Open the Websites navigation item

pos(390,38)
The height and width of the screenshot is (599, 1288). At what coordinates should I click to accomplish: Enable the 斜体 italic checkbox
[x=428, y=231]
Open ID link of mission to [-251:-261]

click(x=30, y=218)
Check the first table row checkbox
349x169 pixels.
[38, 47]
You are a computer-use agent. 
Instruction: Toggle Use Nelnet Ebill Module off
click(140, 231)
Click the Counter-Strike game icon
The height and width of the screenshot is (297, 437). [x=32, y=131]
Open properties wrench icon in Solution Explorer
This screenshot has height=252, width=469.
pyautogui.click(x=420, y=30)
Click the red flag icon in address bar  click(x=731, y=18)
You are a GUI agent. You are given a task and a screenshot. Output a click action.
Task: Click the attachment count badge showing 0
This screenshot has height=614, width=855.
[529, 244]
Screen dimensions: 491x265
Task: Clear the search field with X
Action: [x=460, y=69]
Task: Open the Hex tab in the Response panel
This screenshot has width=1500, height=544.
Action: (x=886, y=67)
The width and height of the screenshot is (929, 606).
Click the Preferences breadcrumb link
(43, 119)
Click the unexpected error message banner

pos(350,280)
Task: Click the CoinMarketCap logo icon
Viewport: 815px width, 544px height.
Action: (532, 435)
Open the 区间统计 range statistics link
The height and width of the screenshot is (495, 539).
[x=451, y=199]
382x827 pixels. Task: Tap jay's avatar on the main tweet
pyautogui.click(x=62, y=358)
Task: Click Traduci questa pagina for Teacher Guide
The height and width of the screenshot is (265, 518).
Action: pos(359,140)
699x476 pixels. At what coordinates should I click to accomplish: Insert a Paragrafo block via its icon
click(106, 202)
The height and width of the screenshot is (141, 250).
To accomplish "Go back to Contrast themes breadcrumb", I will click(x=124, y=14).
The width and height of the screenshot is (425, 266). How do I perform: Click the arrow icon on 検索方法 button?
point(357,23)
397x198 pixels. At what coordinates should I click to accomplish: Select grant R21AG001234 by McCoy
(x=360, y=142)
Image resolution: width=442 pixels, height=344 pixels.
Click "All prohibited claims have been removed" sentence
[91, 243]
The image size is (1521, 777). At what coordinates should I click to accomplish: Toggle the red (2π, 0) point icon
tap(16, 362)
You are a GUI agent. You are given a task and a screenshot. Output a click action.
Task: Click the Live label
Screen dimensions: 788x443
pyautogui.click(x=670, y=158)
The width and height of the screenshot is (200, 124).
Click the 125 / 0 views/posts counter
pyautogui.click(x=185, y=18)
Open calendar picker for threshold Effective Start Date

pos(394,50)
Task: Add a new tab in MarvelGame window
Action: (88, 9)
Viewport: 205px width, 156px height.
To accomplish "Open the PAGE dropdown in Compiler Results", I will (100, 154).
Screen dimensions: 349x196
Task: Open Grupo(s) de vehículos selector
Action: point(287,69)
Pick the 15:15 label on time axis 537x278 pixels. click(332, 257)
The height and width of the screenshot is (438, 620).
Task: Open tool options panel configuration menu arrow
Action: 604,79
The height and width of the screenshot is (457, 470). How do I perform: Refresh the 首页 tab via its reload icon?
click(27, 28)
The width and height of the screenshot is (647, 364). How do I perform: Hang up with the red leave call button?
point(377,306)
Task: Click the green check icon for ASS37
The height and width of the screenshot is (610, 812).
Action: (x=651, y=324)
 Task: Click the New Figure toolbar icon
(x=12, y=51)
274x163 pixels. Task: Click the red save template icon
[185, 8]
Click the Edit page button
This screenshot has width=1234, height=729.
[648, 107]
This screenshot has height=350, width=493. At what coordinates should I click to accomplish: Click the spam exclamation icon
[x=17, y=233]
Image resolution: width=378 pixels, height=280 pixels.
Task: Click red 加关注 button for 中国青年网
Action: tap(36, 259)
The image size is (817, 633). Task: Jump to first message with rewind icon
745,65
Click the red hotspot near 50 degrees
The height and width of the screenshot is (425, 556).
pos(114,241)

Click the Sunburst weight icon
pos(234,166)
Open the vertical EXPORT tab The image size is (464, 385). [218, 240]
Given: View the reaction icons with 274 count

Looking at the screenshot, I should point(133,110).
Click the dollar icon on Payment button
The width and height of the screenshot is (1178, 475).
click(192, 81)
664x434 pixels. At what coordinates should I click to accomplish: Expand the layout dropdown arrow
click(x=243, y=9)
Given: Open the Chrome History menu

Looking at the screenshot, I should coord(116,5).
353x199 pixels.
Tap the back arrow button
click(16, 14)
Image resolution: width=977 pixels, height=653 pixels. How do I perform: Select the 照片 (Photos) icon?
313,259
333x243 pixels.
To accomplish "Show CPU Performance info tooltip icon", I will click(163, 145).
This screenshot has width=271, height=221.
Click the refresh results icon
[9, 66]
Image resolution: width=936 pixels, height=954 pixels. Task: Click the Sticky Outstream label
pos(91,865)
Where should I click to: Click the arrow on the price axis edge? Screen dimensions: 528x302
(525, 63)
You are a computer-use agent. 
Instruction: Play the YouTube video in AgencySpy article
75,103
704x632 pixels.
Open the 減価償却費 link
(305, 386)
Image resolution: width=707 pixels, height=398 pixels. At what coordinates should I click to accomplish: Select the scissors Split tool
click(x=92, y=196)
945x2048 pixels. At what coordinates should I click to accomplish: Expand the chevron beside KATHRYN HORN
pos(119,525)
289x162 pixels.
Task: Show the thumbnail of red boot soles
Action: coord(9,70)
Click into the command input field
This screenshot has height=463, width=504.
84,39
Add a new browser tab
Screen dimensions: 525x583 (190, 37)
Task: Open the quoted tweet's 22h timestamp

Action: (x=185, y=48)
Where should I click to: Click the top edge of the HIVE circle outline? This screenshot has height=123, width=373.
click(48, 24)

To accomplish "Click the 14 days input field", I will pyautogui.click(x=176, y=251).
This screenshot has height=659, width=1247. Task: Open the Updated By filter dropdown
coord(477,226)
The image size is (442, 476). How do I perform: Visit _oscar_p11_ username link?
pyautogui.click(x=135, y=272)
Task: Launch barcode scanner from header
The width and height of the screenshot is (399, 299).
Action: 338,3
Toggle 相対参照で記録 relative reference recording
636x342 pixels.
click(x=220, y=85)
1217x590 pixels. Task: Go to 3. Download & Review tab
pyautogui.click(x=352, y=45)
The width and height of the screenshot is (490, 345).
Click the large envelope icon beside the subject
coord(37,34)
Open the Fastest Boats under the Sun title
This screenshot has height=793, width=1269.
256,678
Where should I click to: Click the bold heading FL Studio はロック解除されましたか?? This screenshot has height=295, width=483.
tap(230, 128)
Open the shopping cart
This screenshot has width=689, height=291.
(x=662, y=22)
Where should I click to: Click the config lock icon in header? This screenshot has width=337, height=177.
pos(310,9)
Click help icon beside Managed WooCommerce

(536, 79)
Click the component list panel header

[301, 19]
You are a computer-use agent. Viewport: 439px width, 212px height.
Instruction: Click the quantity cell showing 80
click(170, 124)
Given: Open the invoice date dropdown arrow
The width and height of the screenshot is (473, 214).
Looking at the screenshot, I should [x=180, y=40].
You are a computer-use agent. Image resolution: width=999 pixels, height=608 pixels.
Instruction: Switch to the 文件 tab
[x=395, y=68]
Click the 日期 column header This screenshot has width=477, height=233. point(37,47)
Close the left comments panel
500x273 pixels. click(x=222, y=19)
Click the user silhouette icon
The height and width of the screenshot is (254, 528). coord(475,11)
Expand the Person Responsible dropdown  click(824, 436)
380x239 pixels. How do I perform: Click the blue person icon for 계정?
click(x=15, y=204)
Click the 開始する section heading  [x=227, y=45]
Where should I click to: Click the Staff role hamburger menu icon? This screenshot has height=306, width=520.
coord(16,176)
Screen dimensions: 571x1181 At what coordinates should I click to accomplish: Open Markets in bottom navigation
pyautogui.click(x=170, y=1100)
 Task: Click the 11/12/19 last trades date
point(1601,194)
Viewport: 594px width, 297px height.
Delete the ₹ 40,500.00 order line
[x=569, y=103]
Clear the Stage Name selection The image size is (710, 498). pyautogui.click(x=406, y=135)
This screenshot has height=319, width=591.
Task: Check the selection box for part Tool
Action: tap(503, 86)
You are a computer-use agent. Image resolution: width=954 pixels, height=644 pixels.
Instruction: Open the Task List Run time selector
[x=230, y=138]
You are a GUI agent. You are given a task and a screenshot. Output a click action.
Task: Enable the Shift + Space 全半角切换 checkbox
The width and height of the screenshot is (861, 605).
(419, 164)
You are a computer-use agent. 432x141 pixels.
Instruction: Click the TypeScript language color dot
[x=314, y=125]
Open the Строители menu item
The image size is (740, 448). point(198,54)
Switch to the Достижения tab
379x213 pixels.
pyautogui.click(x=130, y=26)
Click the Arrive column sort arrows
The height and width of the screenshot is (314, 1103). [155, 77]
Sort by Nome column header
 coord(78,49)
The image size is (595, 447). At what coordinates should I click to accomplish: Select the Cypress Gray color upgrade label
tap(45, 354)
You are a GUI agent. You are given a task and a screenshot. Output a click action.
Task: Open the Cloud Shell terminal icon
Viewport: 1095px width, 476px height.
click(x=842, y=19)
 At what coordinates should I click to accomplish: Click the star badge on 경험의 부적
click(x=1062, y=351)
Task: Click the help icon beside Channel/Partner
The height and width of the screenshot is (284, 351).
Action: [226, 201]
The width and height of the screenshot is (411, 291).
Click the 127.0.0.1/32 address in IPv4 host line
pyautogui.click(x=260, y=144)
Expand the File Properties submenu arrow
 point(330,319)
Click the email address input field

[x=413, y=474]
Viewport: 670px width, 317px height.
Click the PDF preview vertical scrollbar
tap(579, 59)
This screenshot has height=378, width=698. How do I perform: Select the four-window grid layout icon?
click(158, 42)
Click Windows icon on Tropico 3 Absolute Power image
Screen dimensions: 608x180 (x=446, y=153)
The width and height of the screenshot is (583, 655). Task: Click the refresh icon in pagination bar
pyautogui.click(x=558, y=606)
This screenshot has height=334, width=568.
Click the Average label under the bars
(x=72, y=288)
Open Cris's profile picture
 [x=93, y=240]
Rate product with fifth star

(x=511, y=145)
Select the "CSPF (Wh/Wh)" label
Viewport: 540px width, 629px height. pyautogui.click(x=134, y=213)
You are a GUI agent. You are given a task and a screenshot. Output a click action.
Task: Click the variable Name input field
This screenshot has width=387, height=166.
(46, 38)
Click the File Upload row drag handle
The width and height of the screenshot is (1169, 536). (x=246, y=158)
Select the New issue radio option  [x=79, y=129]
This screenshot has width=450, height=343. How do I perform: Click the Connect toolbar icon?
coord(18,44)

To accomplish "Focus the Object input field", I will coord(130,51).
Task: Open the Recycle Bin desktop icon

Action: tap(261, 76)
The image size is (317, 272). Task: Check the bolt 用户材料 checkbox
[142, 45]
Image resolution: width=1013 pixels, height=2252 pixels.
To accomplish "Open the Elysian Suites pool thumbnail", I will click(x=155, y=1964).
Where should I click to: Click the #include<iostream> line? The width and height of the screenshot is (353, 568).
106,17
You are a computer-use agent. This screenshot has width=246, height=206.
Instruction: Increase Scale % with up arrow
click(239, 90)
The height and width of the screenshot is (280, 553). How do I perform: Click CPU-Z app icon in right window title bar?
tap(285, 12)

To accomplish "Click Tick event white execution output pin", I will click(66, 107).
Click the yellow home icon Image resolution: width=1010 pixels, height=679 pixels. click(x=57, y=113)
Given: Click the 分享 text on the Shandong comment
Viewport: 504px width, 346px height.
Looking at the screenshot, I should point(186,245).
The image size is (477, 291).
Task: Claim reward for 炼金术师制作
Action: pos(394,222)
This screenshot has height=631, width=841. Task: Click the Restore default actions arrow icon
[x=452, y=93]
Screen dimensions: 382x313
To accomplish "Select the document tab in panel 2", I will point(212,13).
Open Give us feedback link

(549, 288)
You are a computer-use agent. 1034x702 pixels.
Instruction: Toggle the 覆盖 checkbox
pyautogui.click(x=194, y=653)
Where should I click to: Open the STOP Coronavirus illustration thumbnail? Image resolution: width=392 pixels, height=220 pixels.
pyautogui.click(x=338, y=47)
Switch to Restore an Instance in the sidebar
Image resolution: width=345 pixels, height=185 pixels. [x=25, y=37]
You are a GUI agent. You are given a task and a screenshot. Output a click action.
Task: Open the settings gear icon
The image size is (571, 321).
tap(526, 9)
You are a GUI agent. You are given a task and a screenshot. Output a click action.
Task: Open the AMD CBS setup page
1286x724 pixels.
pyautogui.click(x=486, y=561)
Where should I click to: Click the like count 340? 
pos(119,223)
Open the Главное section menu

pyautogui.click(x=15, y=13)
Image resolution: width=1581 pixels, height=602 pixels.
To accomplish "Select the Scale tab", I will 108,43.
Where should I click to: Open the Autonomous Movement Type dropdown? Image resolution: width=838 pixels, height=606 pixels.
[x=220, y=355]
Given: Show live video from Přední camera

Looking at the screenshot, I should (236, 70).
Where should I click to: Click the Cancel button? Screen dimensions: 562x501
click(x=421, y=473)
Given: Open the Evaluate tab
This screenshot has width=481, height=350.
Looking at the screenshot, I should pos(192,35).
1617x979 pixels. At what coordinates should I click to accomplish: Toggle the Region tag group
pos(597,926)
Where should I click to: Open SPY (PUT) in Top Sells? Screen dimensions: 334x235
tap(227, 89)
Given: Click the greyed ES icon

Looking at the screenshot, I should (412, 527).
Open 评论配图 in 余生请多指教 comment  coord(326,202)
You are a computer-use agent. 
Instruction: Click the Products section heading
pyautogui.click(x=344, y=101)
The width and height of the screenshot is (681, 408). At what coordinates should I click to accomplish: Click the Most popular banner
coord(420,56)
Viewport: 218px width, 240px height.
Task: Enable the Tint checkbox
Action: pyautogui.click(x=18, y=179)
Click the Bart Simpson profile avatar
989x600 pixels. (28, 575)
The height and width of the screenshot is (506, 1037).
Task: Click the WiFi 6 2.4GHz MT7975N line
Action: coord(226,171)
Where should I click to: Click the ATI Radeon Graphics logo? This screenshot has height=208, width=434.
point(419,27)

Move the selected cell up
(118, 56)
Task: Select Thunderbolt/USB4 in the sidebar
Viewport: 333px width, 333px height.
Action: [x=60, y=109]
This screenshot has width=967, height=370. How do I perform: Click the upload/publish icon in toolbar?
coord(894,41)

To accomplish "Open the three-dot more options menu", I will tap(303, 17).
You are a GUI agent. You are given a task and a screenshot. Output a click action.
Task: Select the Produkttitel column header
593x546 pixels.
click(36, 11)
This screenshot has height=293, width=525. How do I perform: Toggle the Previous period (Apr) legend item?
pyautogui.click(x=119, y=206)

----------

▸ **Exercise instructions**: Above are the entries. Output exactly the lines beginning with the line that has "You are a computer-use agent. Image resolution: width=954" and ending with the line that has "Viewport: 670px width, 317px height.".

▸ **Output below**:
You are a computer-use agent. Image resolution: width=954 pixels, height=644 pixels.
Instruction: Open the Task List Run time selector
[x=230, y=138]
You are a GUI agent. You are given a task and a screenshot. Output a click action.
Task: Enable the Shift + Space 全半角切换 checkbox
The width and height of the screenshot is (861, 605).
(419, 164)
You are a computer-use agent. 432x141 pixels.
Instruction: Click the TypeScript language color dot
[x=314, y=125]
Open the Строители menu item
The image size is (740, 448). point(198,54)
Switch to the Достижения tab
379x213 pixels.
pyautogui.click(x=130, y=26)
Click the Arrive column sort arrows
The height and width of the screenshot is (314, 1103). [155, 77]
Sort by Nome column header
 coord(78,49)
The image size is (595, 447). At what coordinates should I click to accomplish: Select the Cypress Gray color upgrade label
tap(45, 354)
You are a GUI agent. You are given a task and a screenshot. Output a click action.
Task: Open the Cloud Shell terminal icon
Viewport: 1095px width, 476px height.
click(x=842, y=19)
 At what coordinates should I click to accomplish: Click the star badge on 경험의 부적
click(x=1062, y=351)
Task: Click the help icon beside Channel/Partner
The height and width of the screenshot is (284, 351).
Action: [226, 201]
The width and height of the screenshot is (411, 291).
Click the 127.0.0.1/32 address in IPv4 host line
pyautogui.click(x=260, y=144)
Expand the File Properties submenu arrow
 point(330,319)
Click the email address input field

[x=413, y=474]
Viewport: 670px width, 317px height.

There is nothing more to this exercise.